→ STATED GOAL: Copy the text of each item below word for word, leaving out the pictures.

[start]

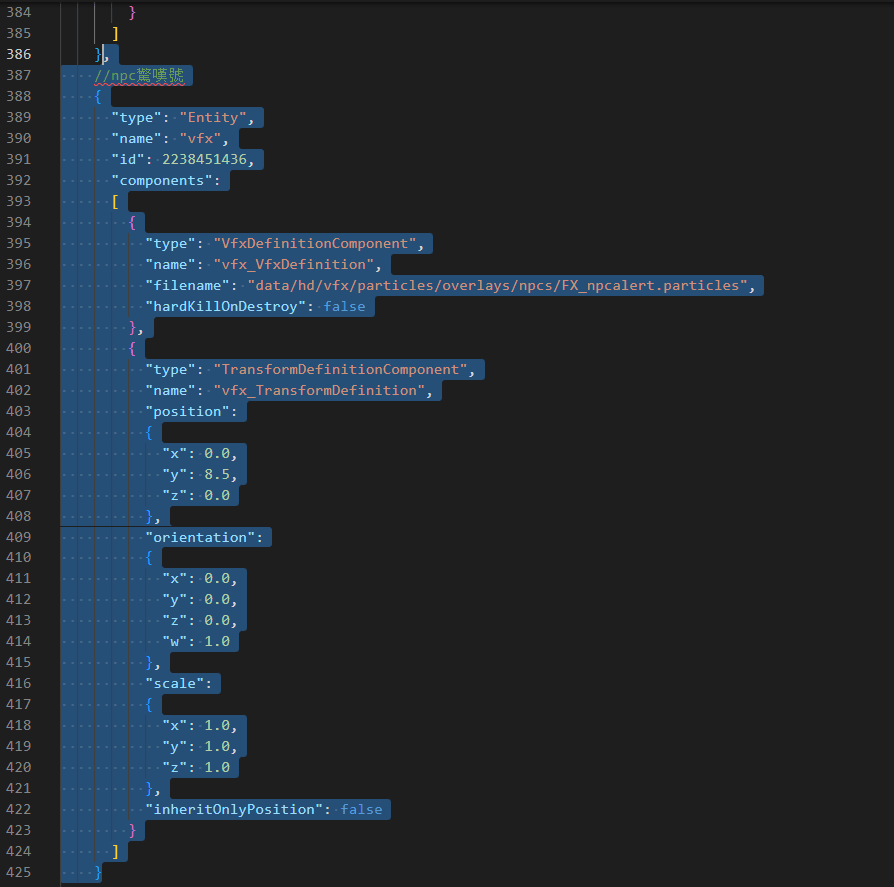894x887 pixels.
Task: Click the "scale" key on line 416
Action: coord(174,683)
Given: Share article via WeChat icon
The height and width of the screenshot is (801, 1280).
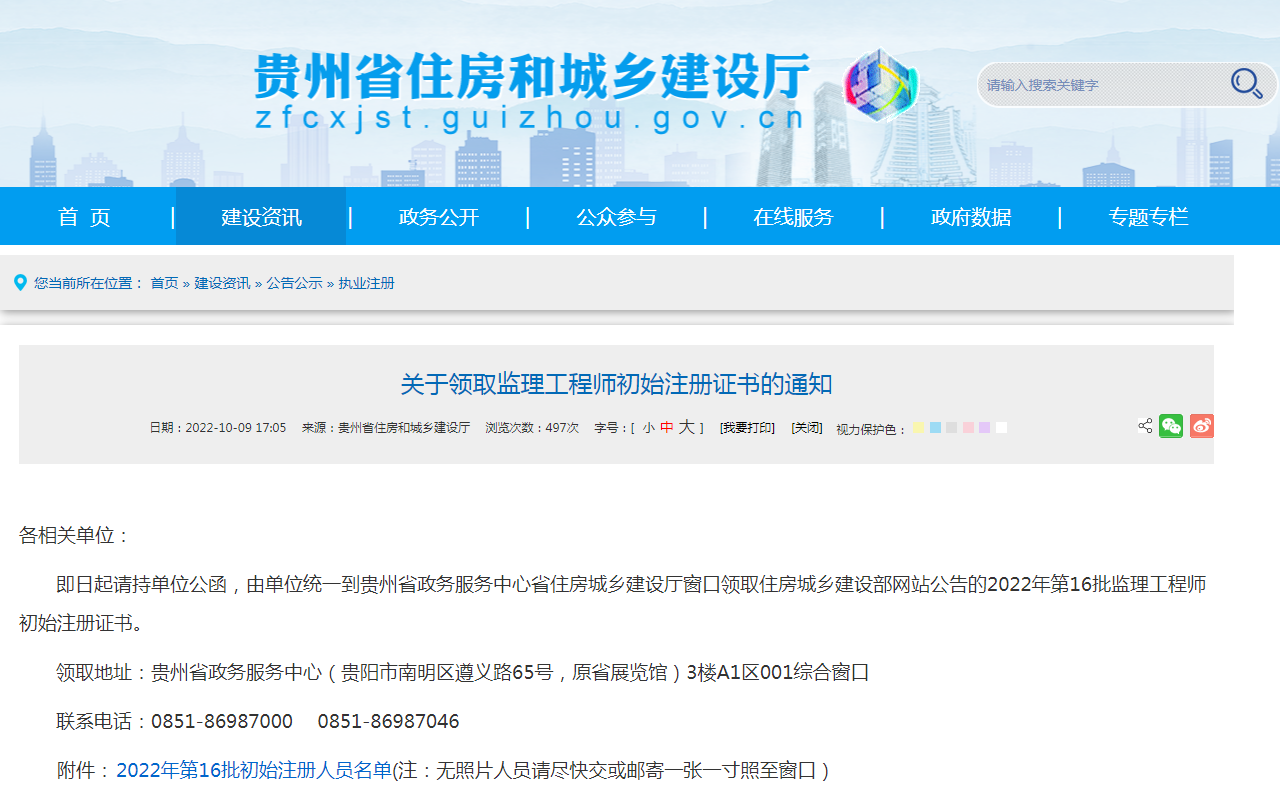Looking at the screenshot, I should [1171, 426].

[end]

→ WRITTEN RESPONSE:
894x887 pixels.
Task: Click the "scale" key on line 416
Action: coord(174,683)
Given: Share article via WeChat icon
The height and width of the screenshot is (801, 1280).
Looking at the screenshot, I should [1171, 426].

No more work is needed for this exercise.